The carving, polychrome and the emphasis on the tomb's verticality are characteristic of late seventeenth- and eighteenth-century Mughal tombs and elaborate dwellings. By contrast, the two mosques inside the tomb's compound bear little elaborate ornament, recalling more the private mosques of Shah Jahan than Aurangzeb's contemporary Moti masjid in the Shahjahanabad fort.
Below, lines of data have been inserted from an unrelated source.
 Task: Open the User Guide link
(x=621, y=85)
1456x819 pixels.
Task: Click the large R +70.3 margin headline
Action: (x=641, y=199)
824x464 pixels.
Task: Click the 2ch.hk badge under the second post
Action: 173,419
Mughal architecture during Aurangzeb, as is evident in the architecture of Aurangabad, reflects a subconscious signaling that the resplendence and flamboyance of the establishing Mughal rulers was about to end, with the later Mughals paving way for weakness and fragility.. The taste for simple graves uncovered by any superstructure, hence in accordance with orthodox practice, increases throughout the late seventeenth and eighteenth centuries and was the main feature of the architecture of Aurangabad during Aurangzeb.